How is knowledge about word meaning represented in the mental lexicon? Current computational models infer word meanings from lexical co-occurrence patterns. They learn to represent words as vectors in a multidimensional space, wherein words that are used in more similar linguistic contexts—that is, are more semantically related—are located closer together.
However, whereas inter-word proximity captures only overall relatedness, human judgements are highly context dependent. For example, dolphins and alligators are similar in size but differ in danger.
Here, we use a domain-general method to extract context-dependent relationships from word embeddings [GloVe]: ‘semantic projection’ of word-vectors onto lines that represent features such as size (the line connecting the words ‘small’ and ‘big’) or danger (‘safe’ to ‘dangerous’), analogous to ‘mental scales’. This method recovers human judgements across various object categories and properties.

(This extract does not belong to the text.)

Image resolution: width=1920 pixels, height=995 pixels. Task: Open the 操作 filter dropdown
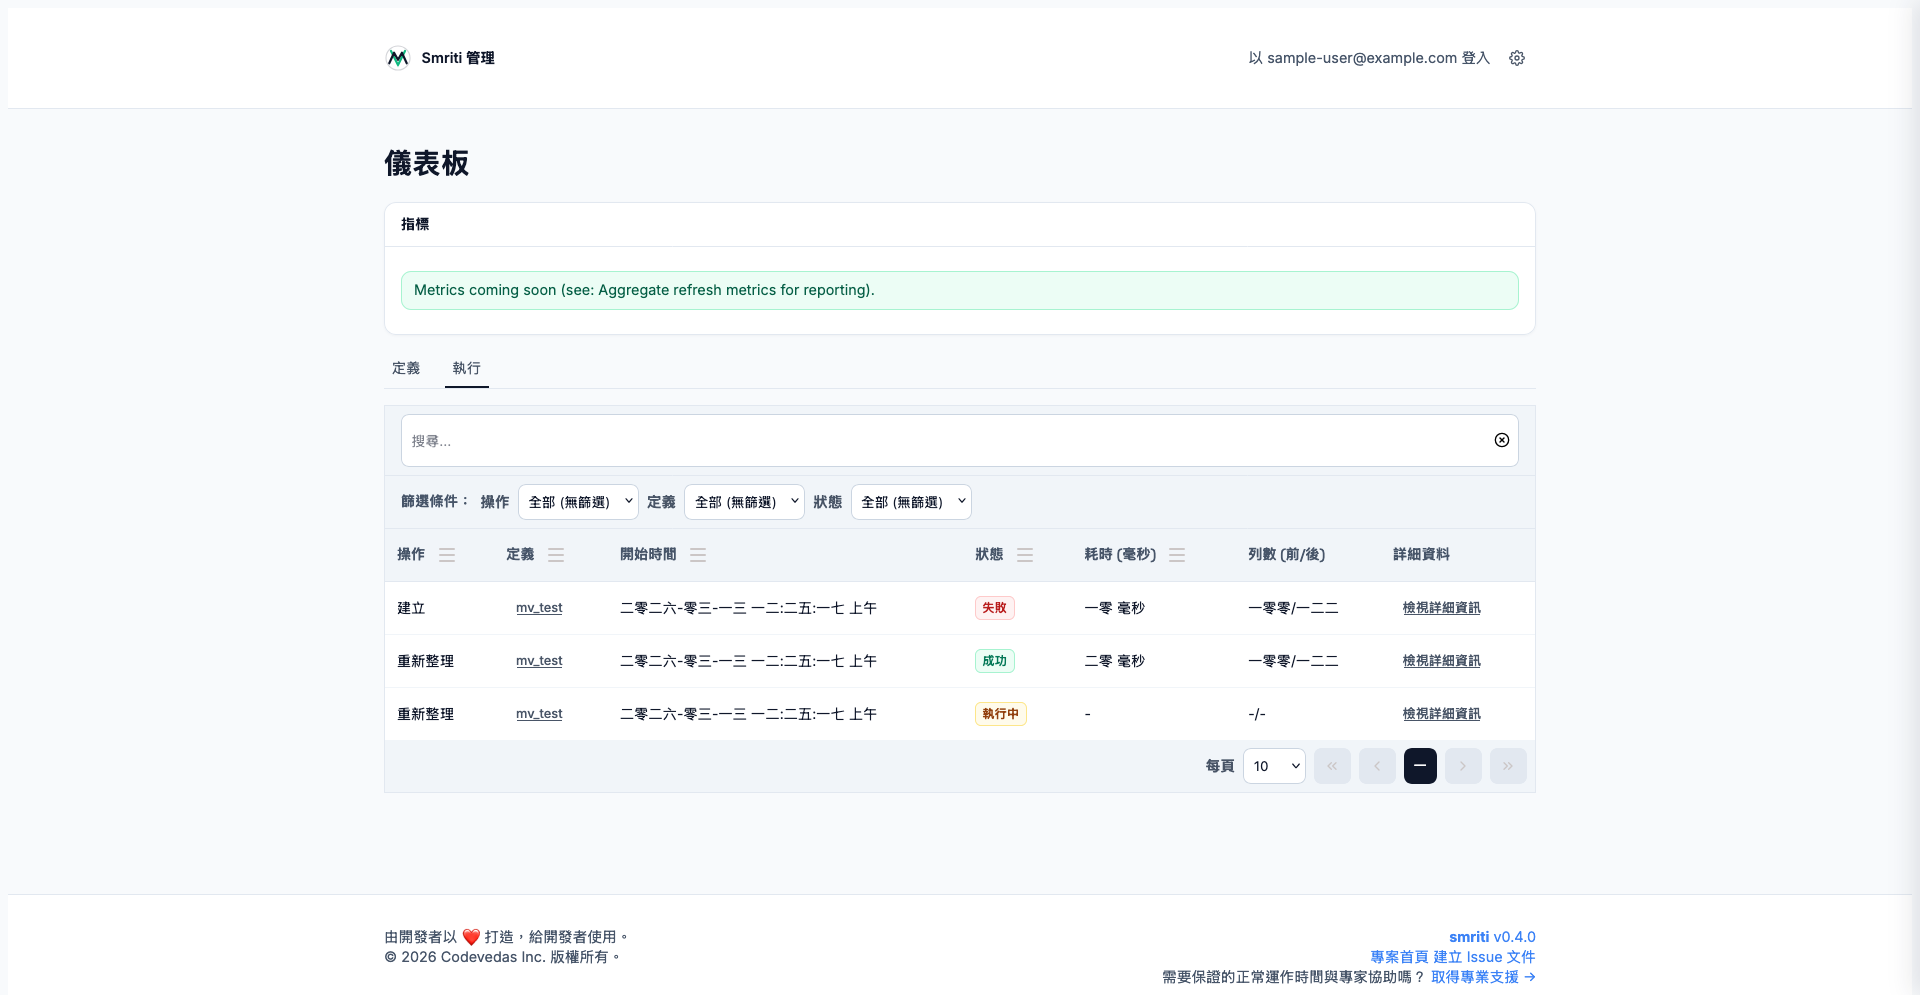click(x=578, y=502)
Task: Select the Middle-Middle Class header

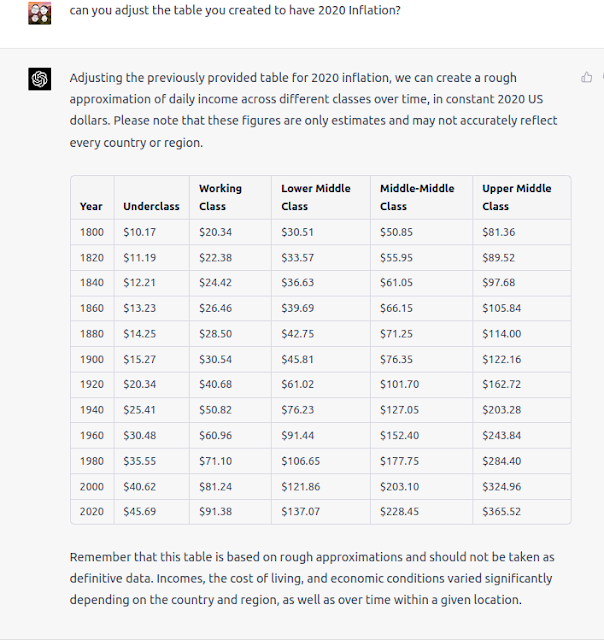Action: (417, 197)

Thus, the geometry of word embeddings explicitly represents a wealth of context-dependent world knowledge.
Figure 2: Semantic projection predicts human judgements: sample cases. (a) Examples of 3 features for the same category (animals). Notice that the items—for instance, dolphin versus tiger—change their similarities to one another depending on context (feature), and semantic projection recovers these cross-feature differences. In other words, the model does not recover the same relationships across features. (b) Examples of 3 categories for the same feature (danger). Sample items are highlighted in red for illustrative purposes. For descriptive and inferential statistics, see Table 1: Each panel is based on data from n = 25 participants.